Doing the same for user space software makes a lot of sense. Apple figured this out in the nineties already. Mac software never really needed installers. Drag the app to the Applications folder, delete to remove. Just works. The only package managers on OSX are for managing OSS linux software.
Nowhere is it written that a system can only have one version of each library. Indeed, there is an entire system (soname) for resolving which of many versions of a library a binary should run with. There is no reason at all why you couldn't have a system where all the libraries are shipped in your application folder, but it uses the system ones where available. There's also no reason why every distro couldn't have every version of every library, and all software since ever would just work with the system version.
> I struggle to name a single useful c library that's useful as a system-wide shared library nowadays.
Libcurl is the only one I frequently use that seem to take it seriously, there might be others but frustratingly few will indicate what level of binary compatibility they guarantee, it would be nice to have a list of reliable libraries. Not just for binary compatability but I would be nice to know how much churn you can expect with any given library.
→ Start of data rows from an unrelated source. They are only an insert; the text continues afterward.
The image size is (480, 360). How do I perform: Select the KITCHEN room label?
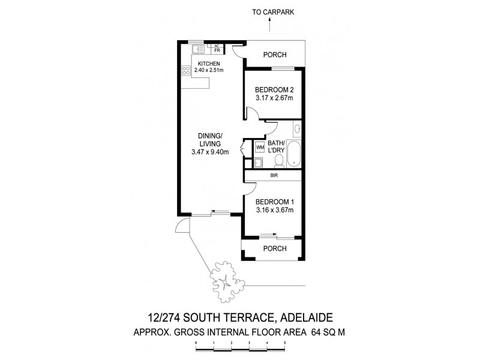(208, 64)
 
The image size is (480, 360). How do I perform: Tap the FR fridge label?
(216, 51)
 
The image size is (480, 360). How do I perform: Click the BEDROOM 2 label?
(273, 90)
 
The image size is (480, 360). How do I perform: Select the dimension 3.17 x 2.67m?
(273, 99)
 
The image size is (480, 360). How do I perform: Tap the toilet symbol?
(278, 161)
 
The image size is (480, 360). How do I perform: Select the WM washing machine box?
(260, 146)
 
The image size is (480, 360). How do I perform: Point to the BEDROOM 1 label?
(273, 202)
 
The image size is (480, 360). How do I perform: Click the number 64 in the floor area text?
(317, 331)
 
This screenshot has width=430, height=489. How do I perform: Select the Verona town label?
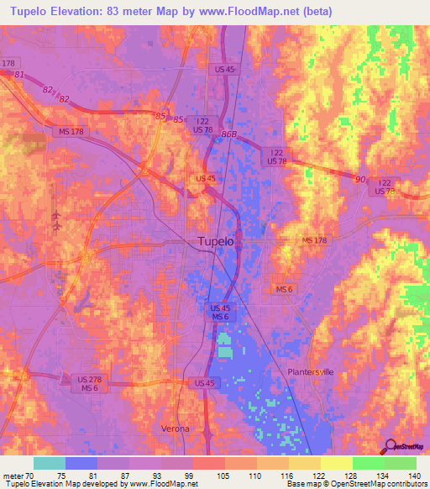click(176, 429)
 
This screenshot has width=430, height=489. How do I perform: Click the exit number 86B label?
click(228, 134)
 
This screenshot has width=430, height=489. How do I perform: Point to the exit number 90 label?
click(360, 179)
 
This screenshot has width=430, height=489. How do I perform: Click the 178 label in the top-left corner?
click(9, 64)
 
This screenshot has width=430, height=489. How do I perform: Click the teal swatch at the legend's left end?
click(50, 463)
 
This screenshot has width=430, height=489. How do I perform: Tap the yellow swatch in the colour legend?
click(336, 463)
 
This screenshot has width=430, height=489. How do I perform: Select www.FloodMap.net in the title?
click(259, 12)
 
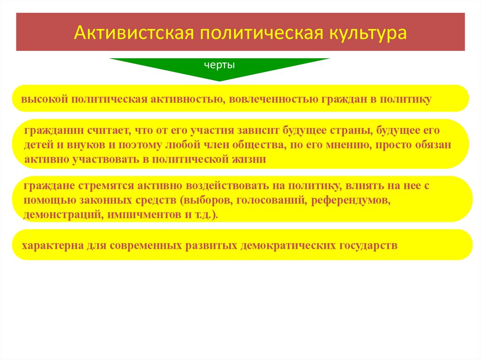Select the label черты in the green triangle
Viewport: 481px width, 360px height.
219,65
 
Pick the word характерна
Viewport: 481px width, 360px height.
52,245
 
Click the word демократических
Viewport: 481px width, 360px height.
287,245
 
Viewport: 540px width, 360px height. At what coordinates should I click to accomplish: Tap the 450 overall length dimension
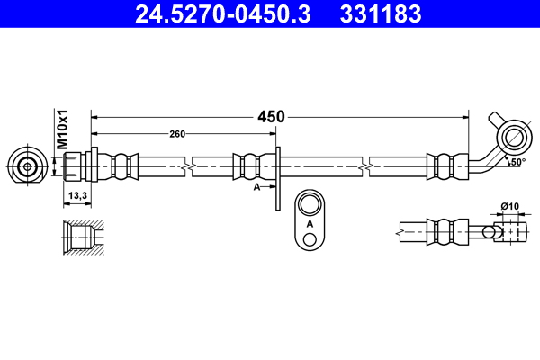(271, 116)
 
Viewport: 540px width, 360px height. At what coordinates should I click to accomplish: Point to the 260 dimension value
(177, 134)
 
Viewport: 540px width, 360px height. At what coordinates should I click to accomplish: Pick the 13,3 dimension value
(77, 195)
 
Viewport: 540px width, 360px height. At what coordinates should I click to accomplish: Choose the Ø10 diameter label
(509, 207)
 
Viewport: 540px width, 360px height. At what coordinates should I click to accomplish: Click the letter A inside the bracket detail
(310, 222)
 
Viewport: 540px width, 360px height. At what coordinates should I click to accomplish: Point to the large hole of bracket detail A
(310, 202)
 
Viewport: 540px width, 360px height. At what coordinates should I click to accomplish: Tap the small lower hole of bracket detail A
(310, 238)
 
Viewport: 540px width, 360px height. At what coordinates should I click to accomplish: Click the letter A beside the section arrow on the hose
(257, 186)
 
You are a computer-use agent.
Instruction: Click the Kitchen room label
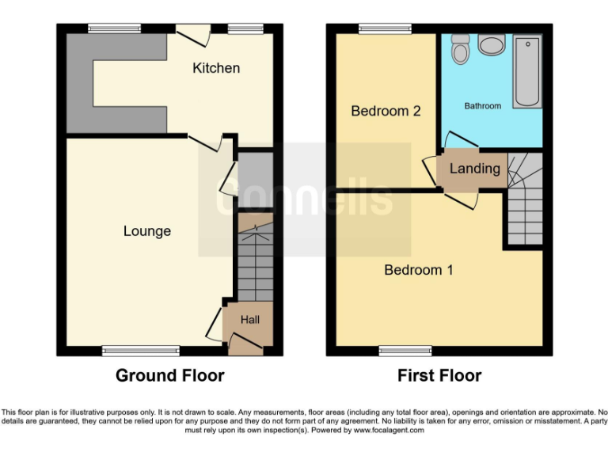pos(216,68)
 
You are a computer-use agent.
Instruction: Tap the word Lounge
pos(147,231)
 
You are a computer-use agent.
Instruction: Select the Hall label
pos(250,320)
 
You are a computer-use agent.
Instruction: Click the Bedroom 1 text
pos(418,270)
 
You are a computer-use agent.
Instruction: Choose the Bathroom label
pos(482,105)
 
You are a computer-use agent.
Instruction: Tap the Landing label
pos(475,169)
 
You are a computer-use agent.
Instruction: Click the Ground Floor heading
pos(169,375)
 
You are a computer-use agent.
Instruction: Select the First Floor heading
pos(439,375)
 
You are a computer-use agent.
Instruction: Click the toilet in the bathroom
pos(460,51)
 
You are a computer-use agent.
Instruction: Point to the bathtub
pos(526,71)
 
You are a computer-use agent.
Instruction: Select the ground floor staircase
pos(255,261)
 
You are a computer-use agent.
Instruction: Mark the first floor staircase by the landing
pos(524,201)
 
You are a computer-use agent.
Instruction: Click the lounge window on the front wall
pos(142,351)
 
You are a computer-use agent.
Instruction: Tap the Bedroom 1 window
pos(405,351)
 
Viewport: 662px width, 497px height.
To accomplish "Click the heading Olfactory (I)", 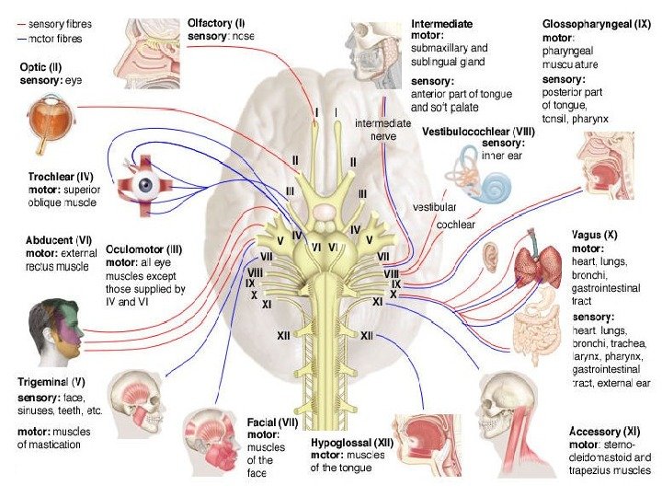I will point(216,21).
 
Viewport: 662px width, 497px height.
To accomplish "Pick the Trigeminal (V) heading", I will point(51,381).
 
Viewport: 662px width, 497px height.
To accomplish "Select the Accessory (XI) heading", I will point(604,432).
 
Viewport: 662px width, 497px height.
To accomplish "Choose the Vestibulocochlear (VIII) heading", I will point(476,132).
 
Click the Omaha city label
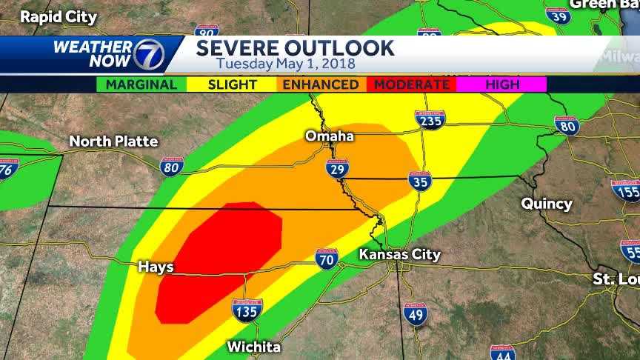click(330, 136)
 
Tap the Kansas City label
click(399, 255)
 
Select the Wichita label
click(253, 347)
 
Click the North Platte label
click(113, 141)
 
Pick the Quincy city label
click(547, 203)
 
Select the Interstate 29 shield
click(337, 169)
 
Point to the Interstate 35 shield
click(420, 181)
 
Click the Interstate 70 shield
click(327, 259)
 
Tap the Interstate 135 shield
click(247, 310)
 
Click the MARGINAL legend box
click(141, 84)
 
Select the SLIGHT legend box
click(232, 84)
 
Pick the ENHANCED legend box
click(321, 84)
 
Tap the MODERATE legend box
click(411, 84)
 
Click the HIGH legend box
click(501, 84)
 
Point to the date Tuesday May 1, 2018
click(286, 64)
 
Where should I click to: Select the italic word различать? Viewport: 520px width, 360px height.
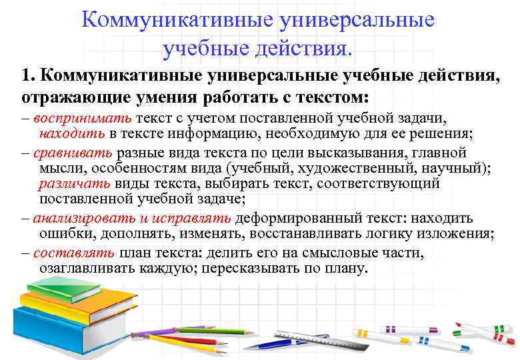point(73,184)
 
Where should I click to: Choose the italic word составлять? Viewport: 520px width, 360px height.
point(75,253)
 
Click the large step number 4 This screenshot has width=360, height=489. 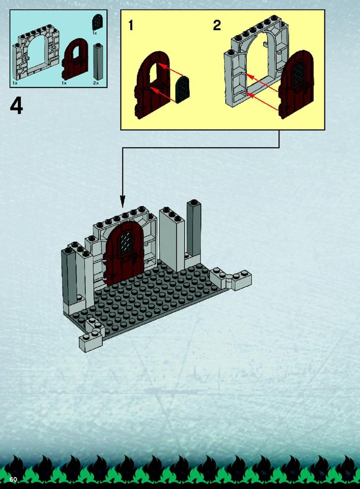(x=17, y=106)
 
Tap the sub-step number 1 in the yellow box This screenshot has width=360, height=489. (x=131, y=26)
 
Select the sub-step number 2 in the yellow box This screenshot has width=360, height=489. (x=217, y=25)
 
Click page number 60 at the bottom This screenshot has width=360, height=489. (x=13, y=479)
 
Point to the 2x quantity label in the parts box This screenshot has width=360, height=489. (x=96, y=83)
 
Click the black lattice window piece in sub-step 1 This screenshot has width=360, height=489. (x=183, y=90)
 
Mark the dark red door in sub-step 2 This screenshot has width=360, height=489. (x=296, y=84)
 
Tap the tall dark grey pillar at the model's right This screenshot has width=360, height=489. (x=194, y=229)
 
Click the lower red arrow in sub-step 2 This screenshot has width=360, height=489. (x=262, y=101)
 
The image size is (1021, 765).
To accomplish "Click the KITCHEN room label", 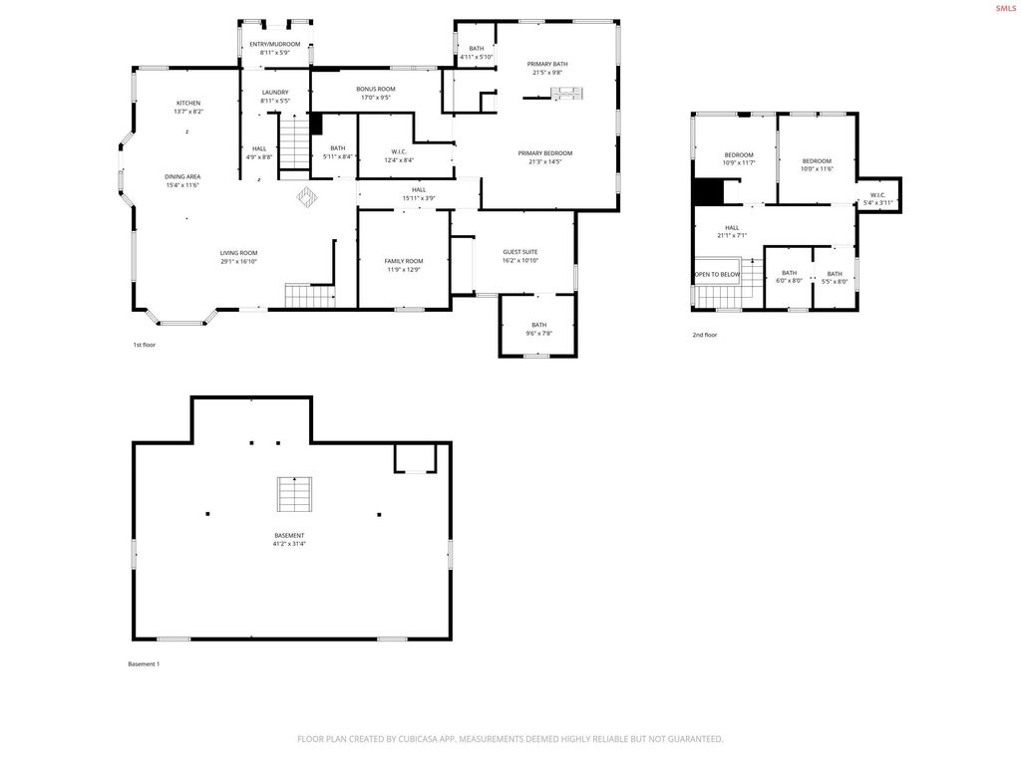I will [188, 103].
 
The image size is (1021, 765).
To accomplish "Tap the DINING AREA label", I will [182, 176].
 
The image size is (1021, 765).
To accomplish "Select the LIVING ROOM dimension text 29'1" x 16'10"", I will [239, 262].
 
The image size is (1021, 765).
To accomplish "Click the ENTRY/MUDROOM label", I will [274, 45].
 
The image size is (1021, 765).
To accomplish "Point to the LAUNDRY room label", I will [275, 93].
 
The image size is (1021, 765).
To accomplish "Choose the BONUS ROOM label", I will [376, 89].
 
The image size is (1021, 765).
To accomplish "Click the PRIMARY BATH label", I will [547, 64].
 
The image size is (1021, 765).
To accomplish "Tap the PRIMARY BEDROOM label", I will [545, 152].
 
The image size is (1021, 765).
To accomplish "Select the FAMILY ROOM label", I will [404, 261].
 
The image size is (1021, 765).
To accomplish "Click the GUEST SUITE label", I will [520, 252].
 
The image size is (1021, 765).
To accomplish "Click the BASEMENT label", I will [289, 535].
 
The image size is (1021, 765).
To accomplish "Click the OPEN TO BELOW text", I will [718, 274].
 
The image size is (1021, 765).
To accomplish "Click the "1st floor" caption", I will [145, 345].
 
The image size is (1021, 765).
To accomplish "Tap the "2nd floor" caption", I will [705, 335].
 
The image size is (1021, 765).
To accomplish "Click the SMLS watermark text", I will [1005, 8].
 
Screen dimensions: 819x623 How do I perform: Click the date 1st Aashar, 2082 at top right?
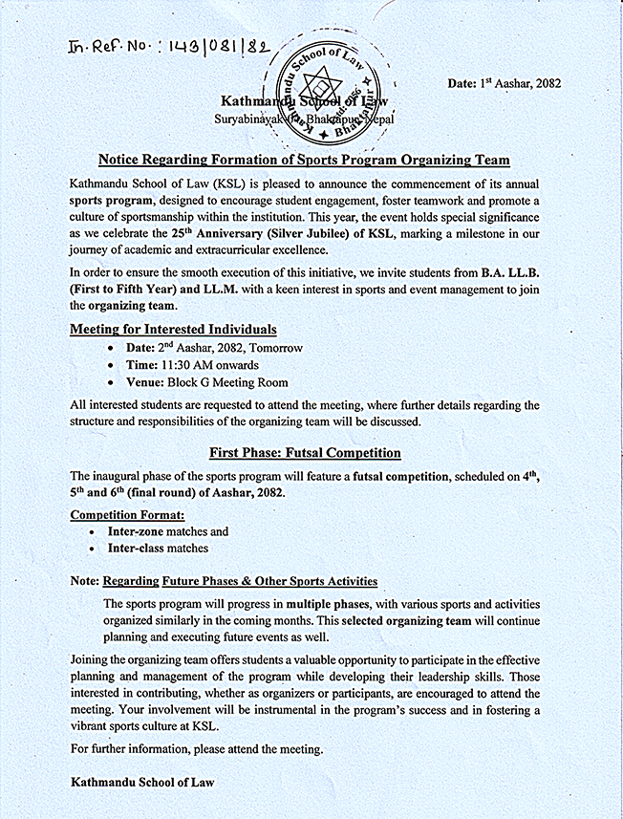(504, 84)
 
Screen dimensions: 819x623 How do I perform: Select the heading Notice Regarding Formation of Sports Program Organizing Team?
(305, 160)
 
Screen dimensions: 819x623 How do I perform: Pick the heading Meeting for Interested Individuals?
(173, 329)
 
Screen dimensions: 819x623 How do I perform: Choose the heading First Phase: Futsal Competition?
(305, 452)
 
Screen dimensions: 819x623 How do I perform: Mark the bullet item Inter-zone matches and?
(168, 531)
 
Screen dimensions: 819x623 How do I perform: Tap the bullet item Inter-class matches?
(159, 549)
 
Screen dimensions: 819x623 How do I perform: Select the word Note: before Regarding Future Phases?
(85, 580)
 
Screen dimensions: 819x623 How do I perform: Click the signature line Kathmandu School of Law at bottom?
(142, 782)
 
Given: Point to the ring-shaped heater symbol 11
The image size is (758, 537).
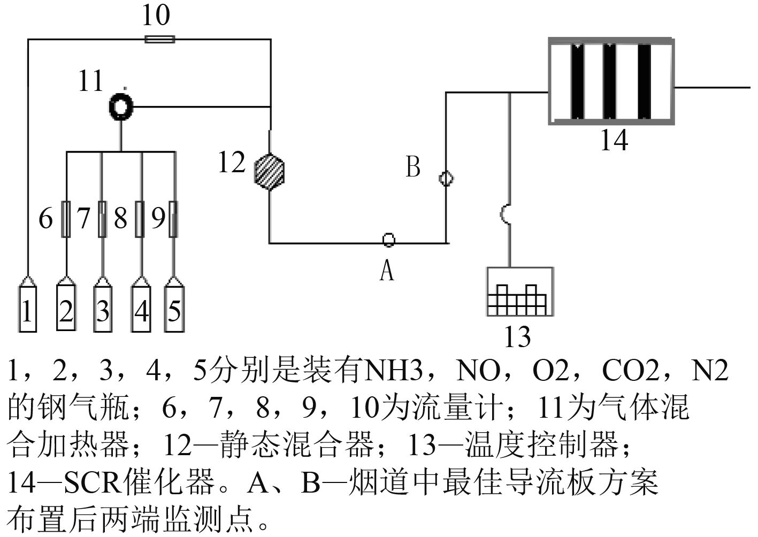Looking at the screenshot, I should point(121,106).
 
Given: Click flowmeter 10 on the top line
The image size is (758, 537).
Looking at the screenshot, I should point(159,39).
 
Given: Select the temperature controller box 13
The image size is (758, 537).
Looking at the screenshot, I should point(519,291).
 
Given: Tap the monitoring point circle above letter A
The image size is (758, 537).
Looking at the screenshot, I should point(389,240).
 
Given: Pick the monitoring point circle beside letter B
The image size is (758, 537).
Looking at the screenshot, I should point(446,178).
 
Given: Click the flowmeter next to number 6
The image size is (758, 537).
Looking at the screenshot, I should point(66,219).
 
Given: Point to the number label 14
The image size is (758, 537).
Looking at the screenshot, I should point(614,141).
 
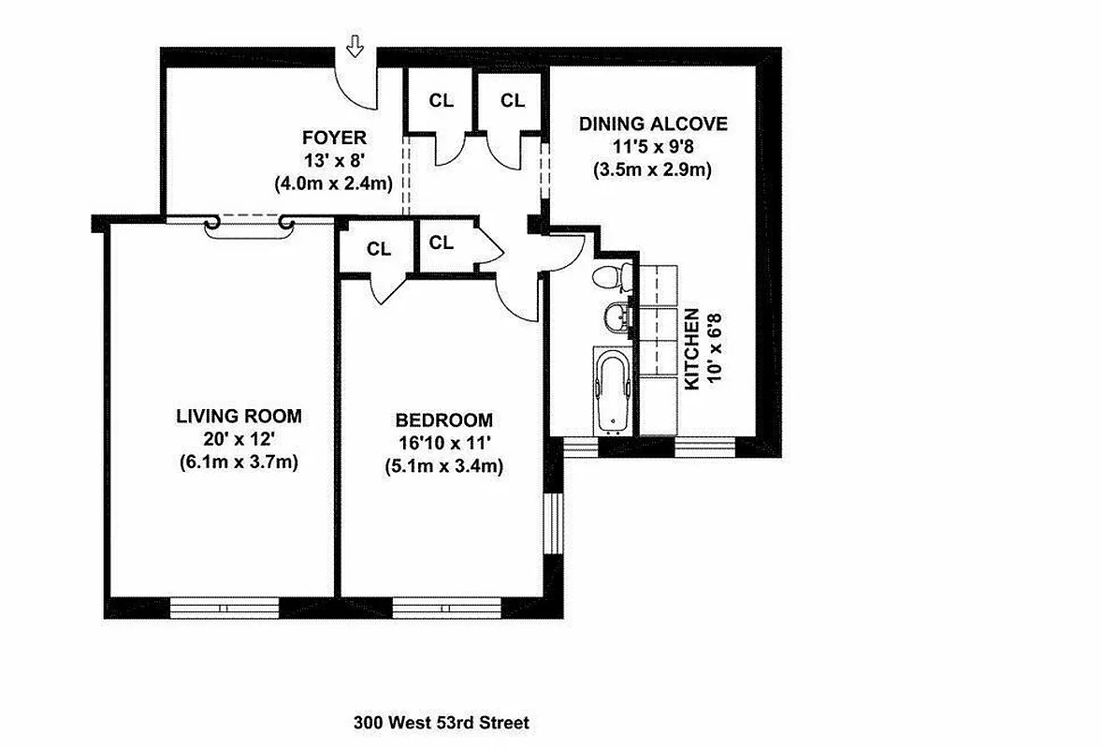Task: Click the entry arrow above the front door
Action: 355,44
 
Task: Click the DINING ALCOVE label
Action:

On the other hand, considering the state of the software industry with relation to privacy (including some open source products) running software from arbitrary sources is becoming less and less viable anyway, I'm not sure it's a problem worth fixing.
Microsoft treats Windows APIs as a contract with the developer, with behavior defined by specifications. Are Linux libraries typically managed that rigorously?
Linux the kernel does that—see linus's rants about how 'kernel does not break userspace'. Unfortunately, someone decided at some point that versioned libraries should be a thing, and then all hell broke loose when openssl and glibc decided to break compatibility in minor versions so now it's just a free-for-all.
The problem that's being solved is that vendors are incompatible, which could easily be solved if they were compatible. They all run a linux kernel. They all use ELF and x11 and opengl. If I compile 'hello, world' on one distro, I can drop it onto another random distro and it'll still work, but after a certain threshold of complexity, that stops working. It doesn't have to stop working.
The glibc version tagging has to do with specific symbols; hello world just uses printf which is there since forever. (Actually the compiler probably optimizes it down to a syscall but.)